Superchanges Coming to Tesla Superchargers So They’ll Work With Other EVs
Following pilot programs in certain parts of the world, Tesla is planning on expanding its Tesla Supercharger functionality to non-Tesla owners in the near future, according to a fact sheet recently published by the White House. The expansion is part of a number of new private enterprise initiatives inspired by President Biden’s recently passed Bipartisan Infrastructure Law.

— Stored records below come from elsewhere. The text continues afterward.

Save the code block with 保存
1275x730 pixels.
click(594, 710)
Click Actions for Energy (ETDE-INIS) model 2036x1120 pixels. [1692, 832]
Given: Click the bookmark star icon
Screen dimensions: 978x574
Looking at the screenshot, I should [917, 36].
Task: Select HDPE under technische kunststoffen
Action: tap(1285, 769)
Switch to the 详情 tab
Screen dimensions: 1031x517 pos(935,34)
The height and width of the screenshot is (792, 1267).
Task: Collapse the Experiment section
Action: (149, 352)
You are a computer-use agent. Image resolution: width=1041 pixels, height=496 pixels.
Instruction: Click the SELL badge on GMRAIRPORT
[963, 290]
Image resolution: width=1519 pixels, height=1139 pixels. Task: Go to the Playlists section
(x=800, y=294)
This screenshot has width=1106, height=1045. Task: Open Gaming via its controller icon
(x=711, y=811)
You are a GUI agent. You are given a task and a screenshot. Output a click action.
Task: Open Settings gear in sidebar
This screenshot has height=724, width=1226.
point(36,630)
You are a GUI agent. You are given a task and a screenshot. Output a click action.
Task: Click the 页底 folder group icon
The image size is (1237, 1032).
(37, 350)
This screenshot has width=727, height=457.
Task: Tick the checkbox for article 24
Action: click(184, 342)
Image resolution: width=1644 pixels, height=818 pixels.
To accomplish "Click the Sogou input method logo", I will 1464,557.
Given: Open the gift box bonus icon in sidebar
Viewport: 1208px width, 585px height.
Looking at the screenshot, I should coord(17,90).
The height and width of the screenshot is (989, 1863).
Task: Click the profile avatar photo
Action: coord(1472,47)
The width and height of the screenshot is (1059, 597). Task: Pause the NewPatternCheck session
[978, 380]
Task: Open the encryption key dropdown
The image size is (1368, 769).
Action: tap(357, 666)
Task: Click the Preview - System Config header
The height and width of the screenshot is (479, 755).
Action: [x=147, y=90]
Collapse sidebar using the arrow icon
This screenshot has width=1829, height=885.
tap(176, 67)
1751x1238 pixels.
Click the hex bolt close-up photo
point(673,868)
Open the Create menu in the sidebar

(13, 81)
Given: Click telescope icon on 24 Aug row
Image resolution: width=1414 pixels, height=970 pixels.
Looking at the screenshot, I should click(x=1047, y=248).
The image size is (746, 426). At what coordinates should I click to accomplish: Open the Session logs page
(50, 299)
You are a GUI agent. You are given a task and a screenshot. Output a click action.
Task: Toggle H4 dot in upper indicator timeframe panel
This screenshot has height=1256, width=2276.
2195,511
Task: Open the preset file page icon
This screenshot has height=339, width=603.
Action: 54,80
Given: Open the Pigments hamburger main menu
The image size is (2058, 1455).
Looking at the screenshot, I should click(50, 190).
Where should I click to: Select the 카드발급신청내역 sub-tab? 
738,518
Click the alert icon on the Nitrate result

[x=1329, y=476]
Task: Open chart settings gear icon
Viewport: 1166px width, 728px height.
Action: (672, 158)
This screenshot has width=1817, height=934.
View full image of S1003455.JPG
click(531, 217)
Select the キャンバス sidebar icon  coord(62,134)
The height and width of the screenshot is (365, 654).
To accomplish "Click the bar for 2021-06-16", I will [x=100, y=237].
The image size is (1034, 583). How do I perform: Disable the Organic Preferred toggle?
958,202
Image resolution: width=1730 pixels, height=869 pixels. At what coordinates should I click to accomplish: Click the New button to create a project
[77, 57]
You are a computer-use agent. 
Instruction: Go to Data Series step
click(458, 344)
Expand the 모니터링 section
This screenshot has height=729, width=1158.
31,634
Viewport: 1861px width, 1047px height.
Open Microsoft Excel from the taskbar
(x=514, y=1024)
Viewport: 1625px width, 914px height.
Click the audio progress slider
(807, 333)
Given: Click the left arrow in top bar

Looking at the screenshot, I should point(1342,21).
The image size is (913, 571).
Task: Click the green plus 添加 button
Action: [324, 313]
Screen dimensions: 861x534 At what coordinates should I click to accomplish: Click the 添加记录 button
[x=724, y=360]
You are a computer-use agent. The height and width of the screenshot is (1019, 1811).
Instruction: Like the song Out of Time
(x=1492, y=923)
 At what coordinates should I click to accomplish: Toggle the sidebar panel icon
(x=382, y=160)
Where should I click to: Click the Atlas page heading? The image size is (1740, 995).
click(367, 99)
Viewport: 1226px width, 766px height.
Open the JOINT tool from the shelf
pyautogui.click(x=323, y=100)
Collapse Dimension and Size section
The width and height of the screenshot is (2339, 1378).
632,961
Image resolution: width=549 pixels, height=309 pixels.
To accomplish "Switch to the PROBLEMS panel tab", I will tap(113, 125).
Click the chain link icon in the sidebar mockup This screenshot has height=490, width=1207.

Given Tesla operates over 1,000 Supercharger locations in the U.S., the move should rapidly expand available charging coverage for non-Tesla EV owners.
According to the White House fact sheet, Tesla is “expanding production capacity of power electronics components that convert alternating current to direct current, charging cabinets, posts and cables,” and later this year, “Tesla will begin production of new Supercharger equipment that will enable non-Tesla EV drivers in North America to use Tesla Superchargers.” Based on Tesla’s existing European pilot programs, Tesla would charge non-Tesla owners a fee to use the Supercharger network.
The move is part of President Biden’s Bipartisan Infrastructure Law, which promises to establish “a National Electric Vehicle Infrastructure Formula Program to provide funding to States to strategically deploy electric vehicle (EV) charging infrastructure and to establish an interconnected network to facilitate data collection, access, and reliability.” Previously, the White House has announced a goal of building a nationwide network of 500,000 EV chargers over the next few years.
Tesla isn’t the only company expanding U.S. charging coverage, according to the fact sheet. ChargePoint is expanding its facilities to produce up to 10,000 direct current fast chargers and 10,000 Level 2 chargers per year by 2026. Volkswagen and Siemens have newly invested up to $450 million into Electrify America for deployment of up to 10,000 ultra-fast chargers at 1,800 charging stations. Siemens has also invested in a wireless charging startup, Michigan-based FLO will produce up to 30,000 chargers by 2028, and Tennessee-based Tritium will also manufacture up to 30,000 fast charger units annually starting next year.
There’s also a big need for training a workforce to be able to install and maintain all these new chargers. The International Brotherhood of Electrical Workers (IBEW) will train 10,000 of their members through the Electric Vehicle Infrastructure Training Program (EVITP) this year, and the National Electrical Contractors Association (NECA) is preparing nearly 4,000 of its member companies for charging installation know-how, according to the White House fact sheet.